In fact, the main impact of Napster’s cessation was to clear the way for legal competitors—to increase the likelihood that consumers might pay a negotiated price for music rather than take it for free. When Napster offered easy free music with a major price advantage from foregoing payments to rights-holders, no competitor had a chance. Only the end of Napster let legitimate services take hold.

And what of Napster’s investors? We all now benefit from the company’s innovations, yet investors got nothing for the risk they took. But perhaps that’s the right result: Napster’s major innovations were arguably insufficient to outweigh the obvious and intentional illegalities.

I conclude the comparison:

Uber CEO Travis Kalanick knows the Napster story all too well. Beginning in 1998, he ran a file-sharing service soon sued by the MPAA and RIAA on claims of copyright infringement.
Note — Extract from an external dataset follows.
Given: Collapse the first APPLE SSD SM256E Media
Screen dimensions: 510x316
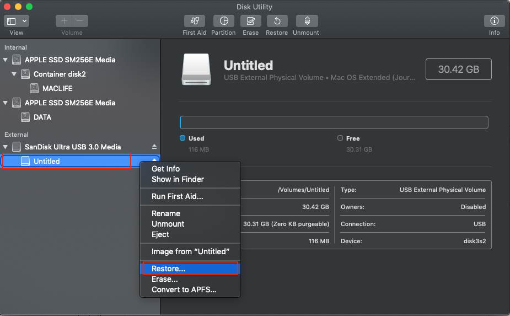Looking at the screenshot, I should click(6, 60).
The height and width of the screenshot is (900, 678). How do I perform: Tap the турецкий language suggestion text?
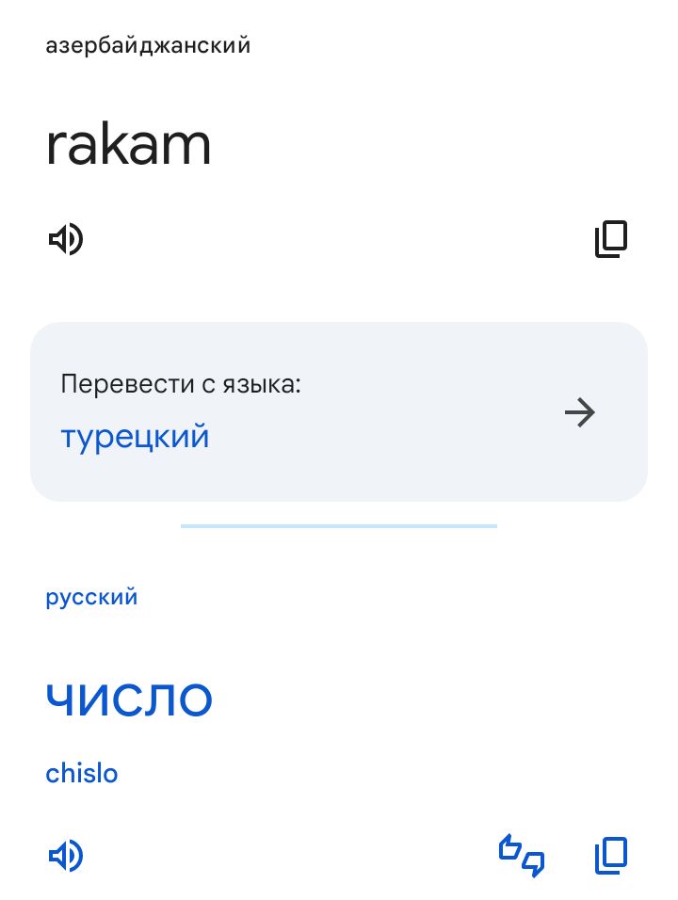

Scour entered bankruptcy in response, giving Travis a first-hand view of the impact of flouting the law. Uber today has its share of fans, including many who would never have dared to run Napster. Yet the parallels are deep.

Despite the many concerns raised by TNC practices, I am fundamentally optimistic about the TNC approach:

It is inconceivable that the taxis of 2025 will look like taxis of 2005. Uber has capably demonstrated the benefits of electronic dispatch and electronic record-keeping, and society would be crazy to reject these valuable innovations. But Uber’s efforts don’t guarantee the $50+ billion valuation the company now anticipates—and indeed, the company’s aggressive methods seem to create massive liability for intentional violations in most jurisdictions where Uber operates. If applicable regulators, competitors, and consumers succeed in litigation efforts, they could well bankrupt Uber, arguably rightly so. But as with Napster’s indisputable effect on the music industry, Uber’s core contributions are unstoppable and irreversible. Consumers in the coming decades will no more telephone a taxi dispatcher than buy a $16.99 compact disc at Tower Records. And that much is surely for the best.

Will it be Uber (and perhaps Lyft) that bring us there? Or will their legal violations force a shut down, like Napster before them, to make way for lawful competitors? That, to my eye, is the multi-billion-dollar question.